* [Work to complete]: Every line from the line containing "Given: Click the Move (移动) tool" through the end of the data is to be reproduced exactly, excluding pictures.

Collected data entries
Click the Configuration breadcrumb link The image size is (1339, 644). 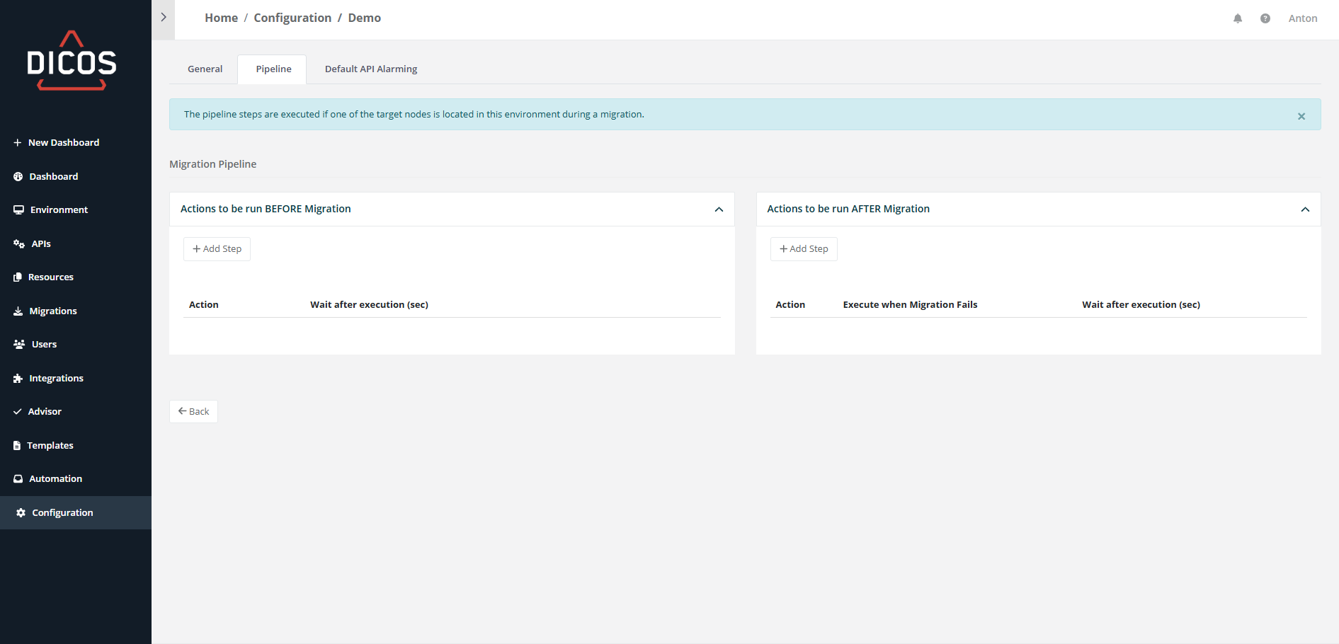coord(292,18)
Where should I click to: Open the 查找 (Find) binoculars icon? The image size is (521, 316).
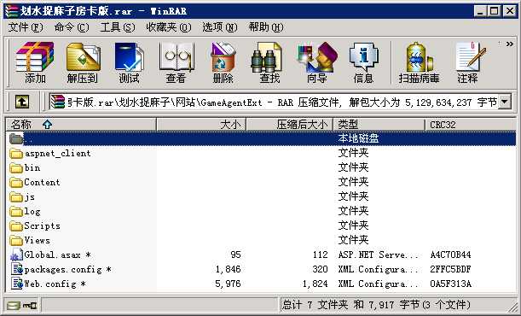pos(269,62)
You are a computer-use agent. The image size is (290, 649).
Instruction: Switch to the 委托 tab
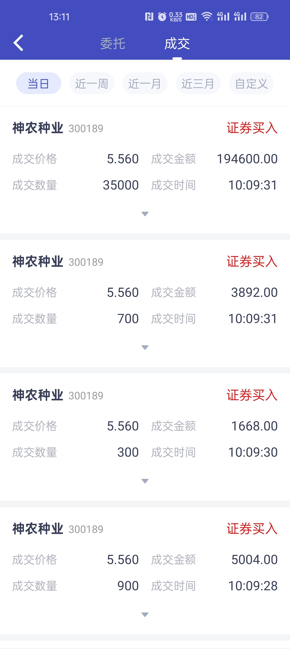(113, 43)
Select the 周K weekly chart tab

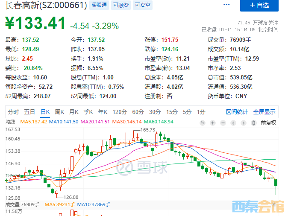pos(59,112)
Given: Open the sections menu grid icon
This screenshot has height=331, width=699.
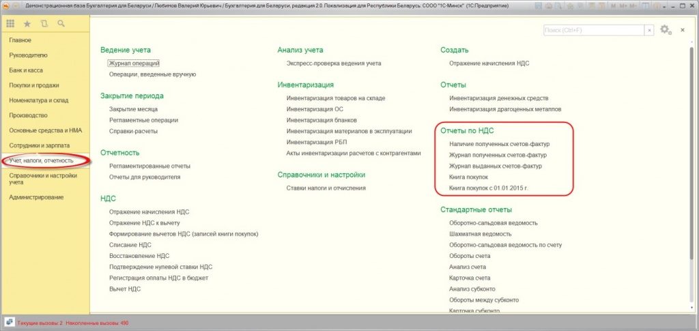Looking at the screenshot, I should tap(10, 24).
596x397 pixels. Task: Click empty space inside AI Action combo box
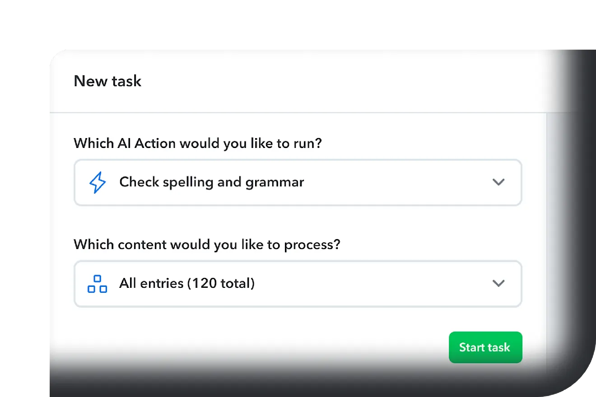[x=397, y=182]
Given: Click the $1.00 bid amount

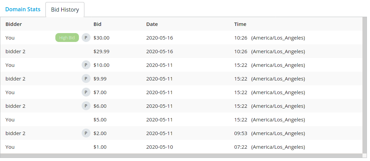Looking at the screenshot, I should [100, 147].

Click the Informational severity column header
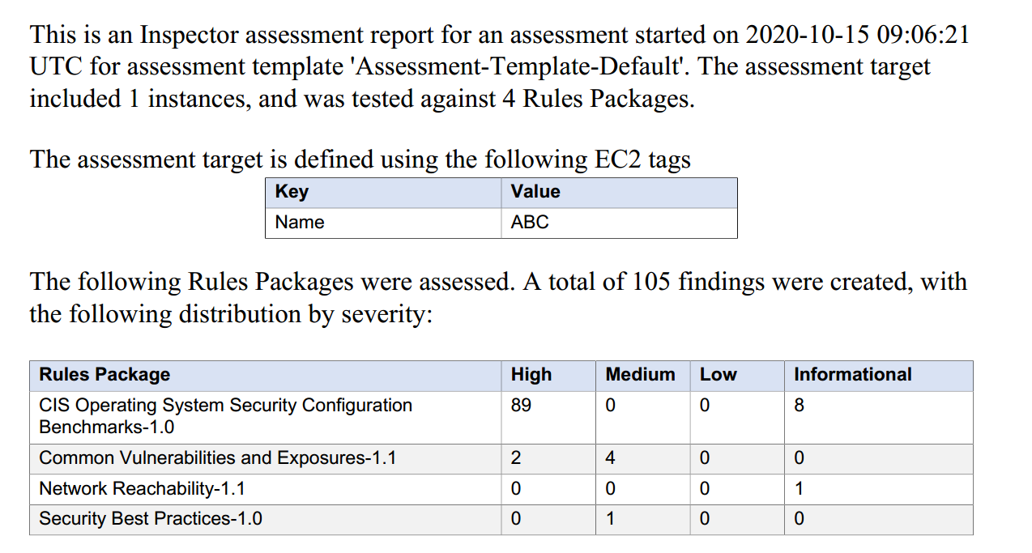852,375
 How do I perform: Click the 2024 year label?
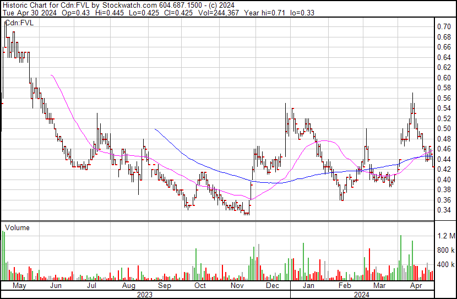coord(362,295)
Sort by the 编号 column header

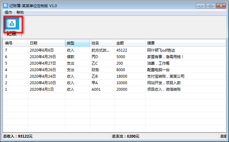[x=15, y=43]
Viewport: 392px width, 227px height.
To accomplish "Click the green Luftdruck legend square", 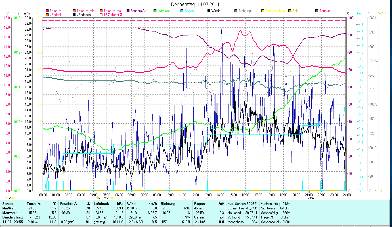I will (x=155, y=11).
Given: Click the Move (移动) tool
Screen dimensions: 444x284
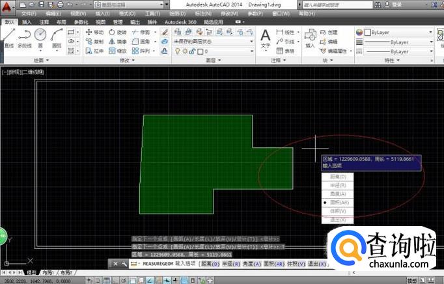Looking at the screenshot, I should pos(94,32).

* [Output for this exercise]:
Given: Click the Move (移动) tool
Screen dimensions: 444x284
Looking at the screenshot, I should pos(94,32).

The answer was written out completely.